DATA UNDER STUDY
========
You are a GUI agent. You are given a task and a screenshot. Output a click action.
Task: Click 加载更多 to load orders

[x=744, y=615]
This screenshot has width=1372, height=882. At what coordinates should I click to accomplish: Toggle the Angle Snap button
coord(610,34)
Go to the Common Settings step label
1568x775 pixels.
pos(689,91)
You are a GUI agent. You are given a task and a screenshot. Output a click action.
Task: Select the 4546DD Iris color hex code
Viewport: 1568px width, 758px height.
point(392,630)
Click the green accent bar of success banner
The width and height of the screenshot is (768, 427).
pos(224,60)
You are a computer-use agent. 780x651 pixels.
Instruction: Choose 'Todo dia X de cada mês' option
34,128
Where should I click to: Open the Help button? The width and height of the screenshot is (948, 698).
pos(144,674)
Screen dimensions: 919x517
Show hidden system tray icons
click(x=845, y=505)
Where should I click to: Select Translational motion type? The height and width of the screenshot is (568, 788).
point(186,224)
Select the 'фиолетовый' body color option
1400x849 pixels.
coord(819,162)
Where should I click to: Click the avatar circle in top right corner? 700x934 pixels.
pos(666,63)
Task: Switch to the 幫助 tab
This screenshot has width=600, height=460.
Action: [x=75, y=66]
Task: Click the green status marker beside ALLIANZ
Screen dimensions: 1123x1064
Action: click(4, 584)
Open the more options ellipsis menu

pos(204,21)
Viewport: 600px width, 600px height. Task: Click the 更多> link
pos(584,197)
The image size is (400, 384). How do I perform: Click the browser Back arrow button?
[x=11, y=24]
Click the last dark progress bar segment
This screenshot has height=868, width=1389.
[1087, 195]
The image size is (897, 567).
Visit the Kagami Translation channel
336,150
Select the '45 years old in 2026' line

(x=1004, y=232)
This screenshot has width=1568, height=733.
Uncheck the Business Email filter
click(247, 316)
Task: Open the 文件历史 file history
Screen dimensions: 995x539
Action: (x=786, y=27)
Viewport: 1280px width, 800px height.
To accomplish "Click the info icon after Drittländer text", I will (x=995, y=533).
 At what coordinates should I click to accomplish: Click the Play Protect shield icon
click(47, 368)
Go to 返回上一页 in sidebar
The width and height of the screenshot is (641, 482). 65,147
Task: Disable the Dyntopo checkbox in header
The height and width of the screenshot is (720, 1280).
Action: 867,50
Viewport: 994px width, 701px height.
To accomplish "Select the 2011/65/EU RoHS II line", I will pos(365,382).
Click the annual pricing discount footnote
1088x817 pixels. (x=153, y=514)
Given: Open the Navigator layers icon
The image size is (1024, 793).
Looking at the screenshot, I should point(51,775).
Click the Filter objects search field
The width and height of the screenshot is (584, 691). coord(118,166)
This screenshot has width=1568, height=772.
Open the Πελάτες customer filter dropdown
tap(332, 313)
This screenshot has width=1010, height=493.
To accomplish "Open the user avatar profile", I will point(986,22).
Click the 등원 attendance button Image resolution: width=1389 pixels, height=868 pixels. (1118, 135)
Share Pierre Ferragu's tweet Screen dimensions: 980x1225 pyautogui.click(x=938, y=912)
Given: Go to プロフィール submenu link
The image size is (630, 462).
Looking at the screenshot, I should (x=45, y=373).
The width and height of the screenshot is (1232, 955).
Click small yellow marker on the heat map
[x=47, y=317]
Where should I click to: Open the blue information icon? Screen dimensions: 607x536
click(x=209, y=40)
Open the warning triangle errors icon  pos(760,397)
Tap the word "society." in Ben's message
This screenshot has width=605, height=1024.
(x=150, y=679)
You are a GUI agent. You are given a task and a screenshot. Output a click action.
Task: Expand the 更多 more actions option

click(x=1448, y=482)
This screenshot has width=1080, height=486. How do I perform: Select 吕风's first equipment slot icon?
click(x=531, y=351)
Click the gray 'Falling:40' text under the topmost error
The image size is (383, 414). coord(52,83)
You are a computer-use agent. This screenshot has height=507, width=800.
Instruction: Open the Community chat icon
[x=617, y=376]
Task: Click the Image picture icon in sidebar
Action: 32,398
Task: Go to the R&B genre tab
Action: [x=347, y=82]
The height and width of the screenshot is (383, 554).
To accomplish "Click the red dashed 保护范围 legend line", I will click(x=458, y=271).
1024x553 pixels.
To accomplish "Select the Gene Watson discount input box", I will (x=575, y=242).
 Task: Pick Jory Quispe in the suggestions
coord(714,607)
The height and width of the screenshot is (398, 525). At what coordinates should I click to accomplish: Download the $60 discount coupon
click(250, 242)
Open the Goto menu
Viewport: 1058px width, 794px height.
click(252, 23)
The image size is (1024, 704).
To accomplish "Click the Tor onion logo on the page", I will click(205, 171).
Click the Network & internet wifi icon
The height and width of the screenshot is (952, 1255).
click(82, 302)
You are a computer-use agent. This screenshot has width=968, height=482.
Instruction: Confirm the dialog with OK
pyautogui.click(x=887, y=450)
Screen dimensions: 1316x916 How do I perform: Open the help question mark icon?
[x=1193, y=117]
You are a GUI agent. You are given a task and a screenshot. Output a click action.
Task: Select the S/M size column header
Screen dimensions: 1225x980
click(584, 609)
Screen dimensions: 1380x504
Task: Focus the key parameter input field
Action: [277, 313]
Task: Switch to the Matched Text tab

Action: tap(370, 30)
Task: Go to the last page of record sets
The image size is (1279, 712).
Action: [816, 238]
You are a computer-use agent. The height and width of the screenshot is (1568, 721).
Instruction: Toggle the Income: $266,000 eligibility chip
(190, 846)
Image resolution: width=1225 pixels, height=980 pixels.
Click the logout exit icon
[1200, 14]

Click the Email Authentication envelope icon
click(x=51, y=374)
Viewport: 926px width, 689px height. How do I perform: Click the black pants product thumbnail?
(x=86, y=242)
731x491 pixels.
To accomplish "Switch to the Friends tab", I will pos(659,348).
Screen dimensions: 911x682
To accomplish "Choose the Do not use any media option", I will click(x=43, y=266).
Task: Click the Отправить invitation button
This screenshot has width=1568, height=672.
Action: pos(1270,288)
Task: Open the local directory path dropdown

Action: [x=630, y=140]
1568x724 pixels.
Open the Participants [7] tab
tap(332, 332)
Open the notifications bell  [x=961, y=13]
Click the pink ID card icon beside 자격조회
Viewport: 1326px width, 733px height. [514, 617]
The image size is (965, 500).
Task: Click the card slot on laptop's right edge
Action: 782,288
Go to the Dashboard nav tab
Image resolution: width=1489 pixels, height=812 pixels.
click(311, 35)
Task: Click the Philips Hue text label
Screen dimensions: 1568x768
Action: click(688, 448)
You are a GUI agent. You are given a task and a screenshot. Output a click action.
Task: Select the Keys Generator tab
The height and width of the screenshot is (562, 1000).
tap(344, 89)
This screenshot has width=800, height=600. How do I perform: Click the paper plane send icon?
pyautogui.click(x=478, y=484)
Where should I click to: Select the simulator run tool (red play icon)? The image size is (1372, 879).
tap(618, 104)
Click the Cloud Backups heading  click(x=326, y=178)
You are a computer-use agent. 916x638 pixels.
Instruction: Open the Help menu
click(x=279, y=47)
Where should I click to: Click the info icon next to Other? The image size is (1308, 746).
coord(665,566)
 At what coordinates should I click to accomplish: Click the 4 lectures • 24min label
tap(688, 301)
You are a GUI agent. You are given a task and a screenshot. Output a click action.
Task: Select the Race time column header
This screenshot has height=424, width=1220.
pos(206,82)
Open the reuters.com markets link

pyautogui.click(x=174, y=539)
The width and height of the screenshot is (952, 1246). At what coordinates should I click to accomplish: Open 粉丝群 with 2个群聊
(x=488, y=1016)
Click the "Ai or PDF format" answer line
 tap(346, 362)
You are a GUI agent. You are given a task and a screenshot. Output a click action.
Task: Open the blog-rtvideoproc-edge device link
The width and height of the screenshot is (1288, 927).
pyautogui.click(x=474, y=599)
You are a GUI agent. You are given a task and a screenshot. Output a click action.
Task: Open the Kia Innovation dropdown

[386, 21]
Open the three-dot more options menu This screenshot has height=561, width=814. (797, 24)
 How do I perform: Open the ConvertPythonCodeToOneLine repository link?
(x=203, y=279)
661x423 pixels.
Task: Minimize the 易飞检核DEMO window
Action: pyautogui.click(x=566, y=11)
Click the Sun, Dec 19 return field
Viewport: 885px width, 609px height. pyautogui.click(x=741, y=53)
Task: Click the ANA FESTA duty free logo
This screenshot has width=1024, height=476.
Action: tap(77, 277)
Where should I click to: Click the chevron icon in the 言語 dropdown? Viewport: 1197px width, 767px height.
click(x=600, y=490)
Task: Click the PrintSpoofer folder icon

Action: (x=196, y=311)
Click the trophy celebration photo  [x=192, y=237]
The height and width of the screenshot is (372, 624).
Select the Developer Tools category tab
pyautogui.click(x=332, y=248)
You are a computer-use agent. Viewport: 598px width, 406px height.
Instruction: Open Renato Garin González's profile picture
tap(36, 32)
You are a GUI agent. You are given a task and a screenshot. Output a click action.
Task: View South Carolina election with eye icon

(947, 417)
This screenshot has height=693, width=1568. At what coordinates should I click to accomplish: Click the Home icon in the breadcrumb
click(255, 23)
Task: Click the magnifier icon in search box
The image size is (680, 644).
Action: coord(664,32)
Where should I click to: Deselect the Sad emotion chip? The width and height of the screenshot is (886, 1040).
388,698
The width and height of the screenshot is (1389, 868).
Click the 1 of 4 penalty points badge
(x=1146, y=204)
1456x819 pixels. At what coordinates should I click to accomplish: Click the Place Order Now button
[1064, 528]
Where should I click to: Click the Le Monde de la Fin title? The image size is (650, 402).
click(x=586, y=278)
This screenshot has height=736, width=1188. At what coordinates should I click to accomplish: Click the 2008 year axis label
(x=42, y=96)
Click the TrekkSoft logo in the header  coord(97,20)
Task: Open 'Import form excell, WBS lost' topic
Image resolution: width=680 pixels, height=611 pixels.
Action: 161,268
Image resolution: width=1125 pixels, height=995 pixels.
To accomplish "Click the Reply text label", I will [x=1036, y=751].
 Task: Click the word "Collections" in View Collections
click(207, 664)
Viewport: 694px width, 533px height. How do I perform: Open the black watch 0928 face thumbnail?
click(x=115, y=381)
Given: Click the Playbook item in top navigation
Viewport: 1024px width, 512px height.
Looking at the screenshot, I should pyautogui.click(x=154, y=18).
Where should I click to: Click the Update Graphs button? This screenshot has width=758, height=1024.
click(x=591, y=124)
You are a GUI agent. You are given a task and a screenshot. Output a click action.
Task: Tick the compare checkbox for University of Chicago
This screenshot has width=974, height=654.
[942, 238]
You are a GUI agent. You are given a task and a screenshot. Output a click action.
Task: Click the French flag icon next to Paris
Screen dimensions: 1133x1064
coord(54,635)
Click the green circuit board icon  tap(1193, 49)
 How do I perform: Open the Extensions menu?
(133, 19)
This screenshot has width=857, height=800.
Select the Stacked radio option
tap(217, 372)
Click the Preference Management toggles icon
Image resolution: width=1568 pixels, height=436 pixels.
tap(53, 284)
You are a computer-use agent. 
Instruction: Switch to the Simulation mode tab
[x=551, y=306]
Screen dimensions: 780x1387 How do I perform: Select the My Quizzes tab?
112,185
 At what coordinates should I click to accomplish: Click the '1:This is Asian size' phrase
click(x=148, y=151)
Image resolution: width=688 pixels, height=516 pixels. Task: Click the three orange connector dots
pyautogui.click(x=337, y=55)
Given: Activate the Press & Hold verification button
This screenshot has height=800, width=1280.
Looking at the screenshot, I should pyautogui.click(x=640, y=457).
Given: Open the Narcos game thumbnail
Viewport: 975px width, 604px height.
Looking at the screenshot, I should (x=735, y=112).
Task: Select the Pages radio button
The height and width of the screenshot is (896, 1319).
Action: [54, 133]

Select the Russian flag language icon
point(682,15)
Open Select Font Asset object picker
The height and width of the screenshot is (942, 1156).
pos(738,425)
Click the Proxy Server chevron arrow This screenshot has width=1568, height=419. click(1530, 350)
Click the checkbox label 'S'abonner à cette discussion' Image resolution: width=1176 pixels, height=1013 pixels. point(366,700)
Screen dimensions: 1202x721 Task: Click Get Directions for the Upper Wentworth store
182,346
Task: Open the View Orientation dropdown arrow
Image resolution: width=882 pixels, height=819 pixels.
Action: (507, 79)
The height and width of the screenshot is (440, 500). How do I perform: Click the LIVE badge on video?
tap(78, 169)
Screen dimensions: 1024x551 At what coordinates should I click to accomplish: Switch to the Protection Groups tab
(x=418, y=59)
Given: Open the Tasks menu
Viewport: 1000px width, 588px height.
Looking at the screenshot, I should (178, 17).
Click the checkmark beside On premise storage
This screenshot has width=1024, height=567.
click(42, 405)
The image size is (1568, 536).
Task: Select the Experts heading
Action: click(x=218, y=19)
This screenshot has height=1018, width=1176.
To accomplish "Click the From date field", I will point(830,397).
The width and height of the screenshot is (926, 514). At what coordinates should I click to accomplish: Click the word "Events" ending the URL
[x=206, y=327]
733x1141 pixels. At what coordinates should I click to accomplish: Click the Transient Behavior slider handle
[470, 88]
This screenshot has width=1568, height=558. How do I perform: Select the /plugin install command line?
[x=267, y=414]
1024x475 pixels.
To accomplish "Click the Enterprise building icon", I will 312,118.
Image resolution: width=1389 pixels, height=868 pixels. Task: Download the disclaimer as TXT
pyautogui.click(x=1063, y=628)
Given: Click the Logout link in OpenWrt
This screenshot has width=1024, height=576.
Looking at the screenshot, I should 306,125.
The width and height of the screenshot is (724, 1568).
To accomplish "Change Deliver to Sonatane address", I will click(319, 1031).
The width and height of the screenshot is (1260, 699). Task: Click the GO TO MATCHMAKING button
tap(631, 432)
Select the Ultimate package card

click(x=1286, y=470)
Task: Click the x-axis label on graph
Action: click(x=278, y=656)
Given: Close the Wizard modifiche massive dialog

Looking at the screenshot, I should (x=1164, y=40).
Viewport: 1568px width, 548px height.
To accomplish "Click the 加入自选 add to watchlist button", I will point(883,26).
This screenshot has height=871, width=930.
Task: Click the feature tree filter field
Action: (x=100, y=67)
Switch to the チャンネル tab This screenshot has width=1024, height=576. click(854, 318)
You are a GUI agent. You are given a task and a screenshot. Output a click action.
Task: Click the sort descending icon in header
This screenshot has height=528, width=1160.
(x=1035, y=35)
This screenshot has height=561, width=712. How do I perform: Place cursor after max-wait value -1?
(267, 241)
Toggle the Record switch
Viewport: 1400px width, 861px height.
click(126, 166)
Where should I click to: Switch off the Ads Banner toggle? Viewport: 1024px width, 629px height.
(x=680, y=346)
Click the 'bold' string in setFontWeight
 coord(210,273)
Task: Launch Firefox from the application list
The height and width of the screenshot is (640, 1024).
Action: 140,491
========
Copy every line of the records above that holds the word "column".

ANSWER
Task: Select the S/M size column header
Task: Select the Race time column header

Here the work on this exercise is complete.